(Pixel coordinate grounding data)
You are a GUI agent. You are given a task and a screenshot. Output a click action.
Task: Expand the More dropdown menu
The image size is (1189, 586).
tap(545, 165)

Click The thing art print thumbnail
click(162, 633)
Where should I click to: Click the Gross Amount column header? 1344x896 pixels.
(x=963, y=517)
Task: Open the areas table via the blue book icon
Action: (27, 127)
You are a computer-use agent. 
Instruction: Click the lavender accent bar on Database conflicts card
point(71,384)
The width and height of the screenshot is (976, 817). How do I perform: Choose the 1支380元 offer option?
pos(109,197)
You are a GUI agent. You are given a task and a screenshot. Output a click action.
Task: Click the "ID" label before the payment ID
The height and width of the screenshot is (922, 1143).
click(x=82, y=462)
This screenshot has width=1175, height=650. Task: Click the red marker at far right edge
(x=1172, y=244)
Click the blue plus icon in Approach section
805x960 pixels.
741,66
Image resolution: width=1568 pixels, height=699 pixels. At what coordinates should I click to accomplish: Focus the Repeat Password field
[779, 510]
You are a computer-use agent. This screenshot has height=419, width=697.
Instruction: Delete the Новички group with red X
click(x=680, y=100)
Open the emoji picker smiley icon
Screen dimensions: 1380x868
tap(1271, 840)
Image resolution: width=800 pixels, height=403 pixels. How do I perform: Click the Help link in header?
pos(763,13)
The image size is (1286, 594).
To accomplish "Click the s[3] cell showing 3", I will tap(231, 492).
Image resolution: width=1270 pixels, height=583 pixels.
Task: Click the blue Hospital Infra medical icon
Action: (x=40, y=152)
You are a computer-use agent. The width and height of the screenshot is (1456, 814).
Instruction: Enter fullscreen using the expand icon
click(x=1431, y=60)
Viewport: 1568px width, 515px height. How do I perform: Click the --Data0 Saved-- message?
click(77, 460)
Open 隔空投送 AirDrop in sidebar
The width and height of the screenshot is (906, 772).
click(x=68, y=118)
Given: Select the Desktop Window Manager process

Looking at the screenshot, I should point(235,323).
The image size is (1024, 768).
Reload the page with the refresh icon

TASK ITEM – Reproduce the entries exactly, dropping nothing.

SOLUTION TO THIS EXERCISE –
You are a GUI agent. You are given a task and a screenshot. Output a click action.
Task: Expand the More dropdown menu
The image size is (1189, 586).
tap(545, 165)

Click The thing art print thumbnail
click(162, 633)
Where should I click to: Click the Gross Amount column header? 1344x896 pixels.
(x=963, y=517)
Task: Open the areas table via the blue book icon
Action: (27, 127)
You are a computer-use agent. 
Instruction: Click the lavender accent bar on Database conflicts card
point(71,384)
The width and height of the screenshot is (976, 817). How do I perform: Choose the 1支380元 offer option?
pos(109,197)
You are a GUI agent. You are given a task and a screenshot. Output a click action.
Task: Click the "ID" label before the payment ID
The height and width of the screenshot is (922, 1143).
click(x=82, y=462)
This screenshot has width=1175, height=650. Task: Click the red marker at far right edge
(x=1172, y=244)
Click the blue plus icon in Approach section
805x960 pixels.
741,66
Image resolution: width=1568 pixels, height=699 pixels. At what coordinates should I click to accomplish: Focus the Repeat Password field
[779, 510]
You are a computer-use agent. This screenshot has height=419, width=697.
Instruction: Delete the Новички group with red X
click(x=680, y=100)
Open the emoji picker smiley icon
Screen dimensions: 1380x868
tap(1271, 840)
Image resolution: width=800 pixels, height=403 pixels. How do I perform: Click the Help link in header?
pos(763,13)
The image size is (1286, 594).
To accomplish "Click the s[3] cell showing 3", I will tap(231, 492).
Image resolution: width=1270 pixels, height=583 pixels.
Task: Click the blue Hospital Infra medical icon
Action: (x=40, y=152)
You are a computer-use agent. The width and height of the screenshot is (1456, 814).
Instruction: Enter fullscreen using the expand icon
click(x=1431, y=60)
Viewport: 1568px width, 515px height. How do I perform: Click the --Data0 Saved-- message?
click(77, 460)
Open 隔空投送 AirDrop in sidebar
The width and height of the screenshot is (906, 772).
click(x=68, y=118)
Given: Select the Desktop Window Manager process

Looking at the screenshot, I should point(235,323).
The image size is (1024, 768).
Reload the page with the refresh icon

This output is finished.